Data Governance is an emerging discipline with an evolving definition. The discipline embodies a convergence of data quality, data management, business process management, and risk management surrounding the handling of data in an organization. Through data governance, organizations are looking to exercise positive control over the processes and methods used by their data stewards to handle data.
Wikipedia - Data Governance
IBM - Data Governance

Data Quality

Data are of high quality "if they are fit for their intended uses in operations, decision making and planning" (J. M. Juran). Alternatively, the data are deemed of high quality if they correctly represent the real-world construct to which they refer.
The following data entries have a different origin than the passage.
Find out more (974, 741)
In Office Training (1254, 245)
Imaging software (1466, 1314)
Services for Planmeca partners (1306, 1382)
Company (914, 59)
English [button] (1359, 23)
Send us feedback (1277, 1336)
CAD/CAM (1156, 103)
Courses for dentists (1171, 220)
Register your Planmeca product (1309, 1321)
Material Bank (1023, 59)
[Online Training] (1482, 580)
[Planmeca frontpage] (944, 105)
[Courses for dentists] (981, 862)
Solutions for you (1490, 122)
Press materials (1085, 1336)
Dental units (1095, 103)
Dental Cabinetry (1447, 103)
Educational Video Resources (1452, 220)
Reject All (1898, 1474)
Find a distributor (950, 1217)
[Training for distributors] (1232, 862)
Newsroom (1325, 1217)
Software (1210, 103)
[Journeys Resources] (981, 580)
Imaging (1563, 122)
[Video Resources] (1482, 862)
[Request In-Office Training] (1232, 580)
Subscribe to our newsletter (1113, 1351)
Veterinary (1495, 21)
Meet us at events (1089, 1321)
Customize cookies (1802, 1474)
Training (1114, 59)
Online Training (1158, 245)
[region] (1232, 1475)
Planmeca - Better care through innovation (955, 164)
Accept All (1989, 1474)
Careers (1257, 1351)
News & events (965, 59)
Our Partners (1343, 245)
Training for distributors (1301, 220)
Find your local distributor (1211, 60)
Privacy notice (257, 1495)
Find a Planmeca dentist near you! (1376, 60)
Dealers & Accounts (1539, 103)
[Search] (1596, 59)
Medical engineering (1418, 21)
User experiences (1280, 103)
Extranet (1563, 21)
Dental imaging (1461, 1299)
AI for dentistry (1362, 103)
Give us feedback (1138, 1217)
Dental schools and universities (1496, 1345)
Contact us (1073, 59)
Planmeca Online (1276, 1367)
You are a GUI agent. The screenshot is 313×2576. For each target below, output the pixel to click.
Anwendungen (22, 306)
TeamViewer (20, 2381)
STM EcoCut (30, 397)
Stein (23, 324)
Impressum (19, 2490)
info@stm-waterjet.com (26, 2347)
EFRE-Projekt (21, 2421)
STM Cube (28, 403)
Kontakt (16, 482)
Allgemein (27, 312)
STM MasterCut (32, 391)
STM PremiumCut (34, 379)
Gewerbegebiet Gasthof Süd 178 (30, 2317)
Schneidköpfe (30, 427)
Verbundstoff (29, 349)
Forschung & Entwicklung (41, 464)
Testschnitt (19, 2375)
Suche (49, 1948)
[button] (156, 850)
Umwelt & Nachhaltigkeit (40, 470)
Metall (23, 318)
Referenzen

Furthermore, apart from these definitions, as data volume increases, the question of internal consistency within data becomes paramount, regardless of fitness for use for any external purpose, e.g. a person's age and birth date may conflict within different parts of a database. The first views can often be in disagreement, even about the same set of data used for the same purpose.
Wikipedia - Data Quality
IBM - Data Quality

In computing, Master Data Management (MDM) comprises a set of processes and tools that consistently defines and manages the non-transactional data entities of an organization (also called reference data). MDM has the objective of providing processes for collecting, aggregating, matching, consolidating, quality-assuring, persisting and distributing such data throughout an organization to ensure consistency and control in the ongoing maintenance and application use of this information. The term recalls the concept of a master file from an earlier computing era. MDM is similar to, and some would say the same as, virtual or federated database management
Wikipedia - Master Data Management
IBM - Master Data Management

Business intelligence
refers to skills, technologies, applications and practices used to help a business acquire a better understanding of its commercial context. Business intelligence may also refer to the collected information itself.

BI technologies provide historical, current, and predictive views of business operations. Common functions of business intelligence technologies are reporting, OLAP, analytics, data mining, business performance management, benchmarking, text mining, and predictive analytics.